NeoCem recycle plus précisément les argiles issues des chantiers de construction, un déchet jusque-là peu valorisé, pour en faire un liant bas carbone, baptisé NeoFlash. Ce matériau se substitue en partie au clinker, le composant du ciment dont la fabrication est la plus émettrice de CO₂.
Une nouvelle étape
En 2024, NeoCem avait réuni 23 millions d’euros afin de financer la construction de sa première unité industrielle à Saint-Maximin, dans l’Oise. Un projet alors évalué à près de 50 millions d’euros, soutenu notamment par le programme France 2030, avec l’ambition de faire émerger une nouvelle filière de valorisation des argiles issues des chantiers.
La jeune entreprise annonce avoir bouclé une nouvelle levée de fonds de 17 millions d’euros, menée par Crédit Mutuel Impact avec le soutien de ses investisseurs historiques et de l’Innovation Fund de l’Union européenne. Cette levée de fonds financera une seconde ligne de production et la montée en cadence du site.
Réduire fortement les émissions
L’enjeu est considérable. D’après l’entreprise, la fabrication du béton représente 8 % des émissions mondiales de gaz à effet de serre, dont 90 % proviennent du ciment, lui-même composé en moyenne de 77 % de clinker. Selon NeoCem, son procédé ramène les émissions à 95 kg de CO₂ par tonne de liant, contre plus de 820 kg pour un ciment traditionnel.
Changement d’échelle industriel
Grâce à cette nouvelle levée de fonds, NeoCem prévoit de porter la capacité de son usine de Saint-Maximin à 200 000 tonnes de NeoFlash par an et de recycler 300 000 tonnes d’argiles issues des chantiers. Ce site emploie pour le moment une douzaine de salariés, mais près de 25 recrutements sont prévus.

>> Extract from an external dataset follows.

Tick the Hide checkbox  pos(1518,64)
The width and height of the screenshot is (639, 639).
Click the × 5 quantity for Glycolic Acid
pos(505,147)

L’entreprise poursuit la trajectoire présentée lors de son premier tour de table, qui visait à faire de ce premier site une vitrine industrielle avant de répliquer le modèle ailleurs en France. "Avec une production mondiale de ciment appelée à croître de 12 à 23 % d’ici 2050, il est essentiel d’accompagner l’évolution vers des solutions moins émissives", indique Christophe Deboffe, fondateur de NeoCem.
Pour Nadia Bouzigues, directrice générale de Crédit Mutuel Impact, citée par l’entreprise, NeoCem propose une "solution décarbonante et compétitive" dont "l’offre est disponible immédiatement et intéresse déjà de grands noms de la construction". Un soutien qui doit permettre à la PME nordiste d’accélérer à la fois ses capacités industrielles et son développement commercial, sur un marché où les besoins de décarbonation du béton ne cessent de croître.